Directive 1.
In the row-arranging code post, shorten the paragraph that begins "The following is the code" into a short list that keeps its main facts.
Directive 2.
Carry on the row-arranging code post from the last line shown, picking up the algorithm overview from there.

Source extract.

The following is the code responsible for actually arranging the rows. I'm not very happy with it, particularly the number of arrays that need to be constructed. Any improvements to readability/performance/effectiveness would be much appreciated.

/// <remarks>
/// A two dimentional array, or table, can be represented by a single dimentional table
/// where the data for position (x, y) is stored at index x + table_width * y. If the
/// table is read-only then the multiplication can be replaced with an index lookup
/// allowing identical portions of the table to be overlapped thus (depending on the
/// data) reducing the memory footprint of the table.
/// 
/// The purpose of this class is to take a bunch of rows and try to find an arrangement
/// with a good approximation of the minimal space required. Finding the optimal solution
/// reduces to the "Traveling Sailsman Problem", so a good approximation is sufficient.
/// 
/// This particular algorithm is intended to work with the characteristics of the sparse
/// state transition tables of the lexer/parser and will probably perform very poorly
/// for other cases.
/// 
/// Algorithm Overview:
///
/// * If two fragments with the same content are encountered, they are combined with
///   identical offsets.
///
/// * Each fragment gets two tags, one for each end. all start tags are put into one list
///   and all end tags in another.
///
/// * Sort both lists first by "end value" (the very first value for a start tag and the
///   very last value for an end tag) and second by "end length" (the number of
///   consecutive times "end value" appears) in descending order.

Supplied information.

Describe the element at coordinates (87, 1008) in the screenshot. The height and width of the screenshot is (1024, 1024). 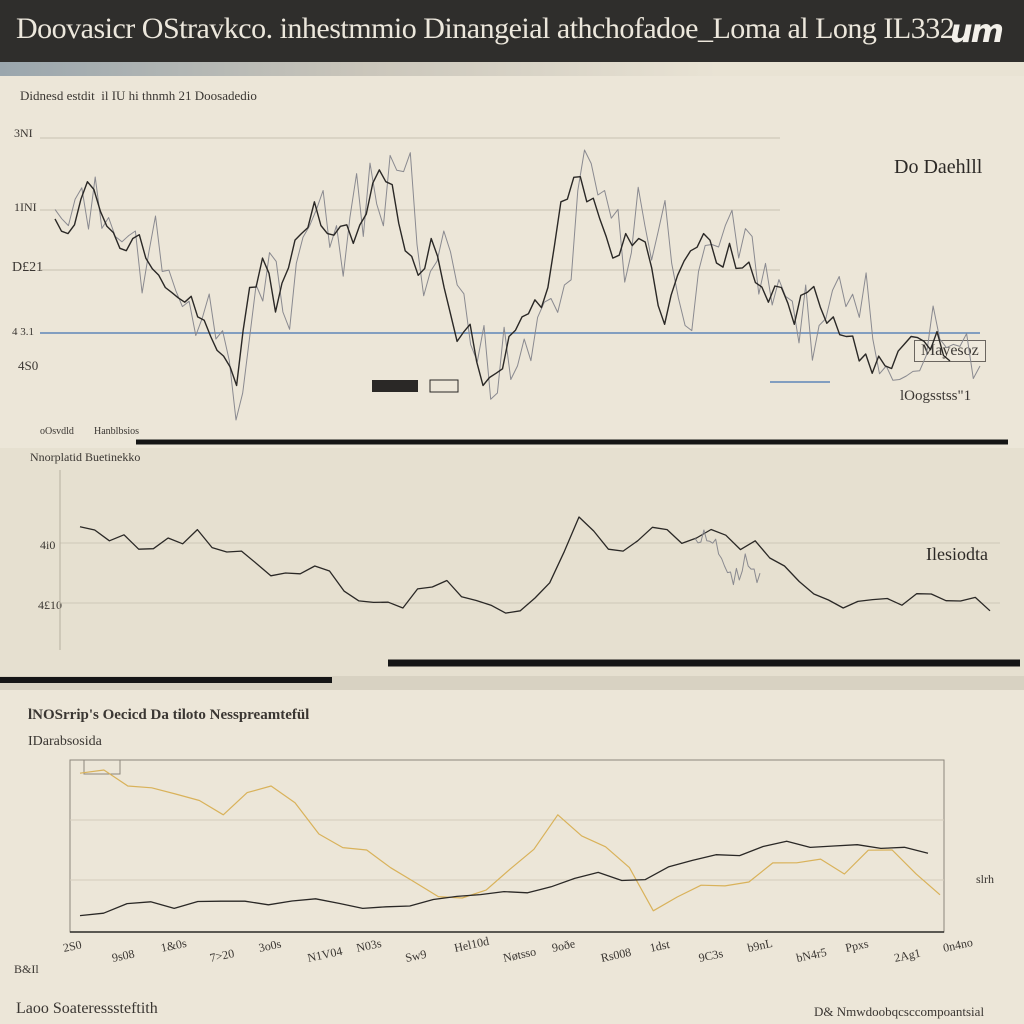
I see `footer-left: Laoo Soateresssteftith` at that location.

Response 1.
- The code shown handles the actual arranging of the rows.
- The writer isn't happy with it, mainly because of how many arrays have to be built.
- Any ideas that make it more readable, faster or more effective are welcome.

Response 2.
///
/// * Make a single pass over both lists at the same time, combining distinct fragments
///   with the longest sequence of an identical value.
///
/// * All remaining fragments are appended end to end.
/// </remarks>
[DebuggerDisplay("Count = {Count}")]
internal sealed class TableFragment : IList<int>, ICollection
{
    public TableFragment(int[] values, int state)
        : this(values, new int[] { state }, new int[] { 0 }, 0) { }

    public TableFragment(int[] values, int state, int skip)
        : this(values, new int[] { state }, new int[] { -skip }, skip) { }

    TableFragment(int[] values, int[] states, int[] offsets, int skip)
    {
        this._skip = skip;
        this._values = values;
        this._states = states;
        this._offsets = offsets;
    }

    /// <summary>
    /// Attempt to combine multiple TableFragments into a single fragment.
    /// </summary>
    /// <remarks>
    /// This method attempts to minimise the total length of the result by adjusting the
    /// offsets so that identical portions overlap.
    /// </remarks>
    public static TableFragment Combine(IList<TableFragment> fragments)
    {
        if (fragments == null) throw new ArgumentNullException("fragments");
        if (fragments.Count == 0) throw new ArgumentException("fragments list cannot be empty", "fragments");

        List<TableFragmentTag> startTags = new List<TableFragmentTag>(fragments.Count);
        List<TableFragmentTag> endTags = new List<TableFragmentTag>(fragments.Count);

        Dictionary<int, List<TableFragmentTag>> map = new Dictionary<int, List<TableFragmentTag>>();

        for (int i = 0; i < fragments.Count; i++)
        {
            TableFragmentTag startTag;
            TableFragmentTag endTag;
            int hash;

            CreateTags(fragments[i], out startTag, out endTag, out hash);

            List<TableFragmentTag> list;

            if (!map.TryGetValue(hash, out list))
            {
                list = new List<TableFragmentTag>();
                list.Add(startTag);
                map.Add(hash, list);

                startTags.Add(startTag);
                endTags.Add(endTag);
            }
            else if (!AddEquivilenceList(list, startTag))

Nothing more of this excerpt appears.